Barrage filtrant au port du Havre, blocage à Bayonne de l’A63 reliant Bordeaux à la frontière espagnole, manifestations dans le centre de l’Irlande et dans les rues de Varsovie, tracteurs entravant les axes routiers belges dans les provinces de Liège, Namur et du Brabant wallon…
En amont puis au long du week-end du 10 et 11 janvier, des agriculteurs européens ont multiplié les actions plus ou moins symboliques pour dénoncer l’accord de libre-échange entre l’Union européenne (UE) et les pays du Mercosur, qui doit être signé au Paraguay le 17 janvier, après l’accord de l’Europe donné vendredi 9 janvier. Un accord susceptible de bousculer l’agriculture européenne, fragilisée dans nombre de pays membres par les crises qui se sont succédé ces dernières années.
Les inquiétudes exprimées par les agriculteurs pourraient le faire oublier : la France reste la première puissance agricole européenne. Une position confirmée en 2024, selon les données publiées par le ministère de l’agriculture.
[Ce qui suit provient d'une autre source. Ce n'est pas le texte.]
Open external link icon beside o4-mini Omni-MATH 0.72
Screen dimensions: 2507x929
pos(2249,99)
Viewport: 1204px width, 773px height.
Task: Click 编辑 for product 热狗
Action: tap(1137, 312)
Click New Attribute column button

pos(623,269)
Même si cette année-là, avec la faiblesse de la récolte céréalière et de la vendange, pénalisées par une météo défavorable, le montant de la production agricole française était en retrait, à 77,1 milliards d’euros – un chiffre qui s’entend sans apport des subventions de la politique agricole commune (PAC). La part de la production agricole tricolore dans celle des Vingt-Sept s’est donc un peu effritée, à 16,2 % contre 18 % en 2023. Les moissons ayant été plus généreuses l’été passé, ce montant devrait rebondir à 92,4 milliards d’euros en 2025.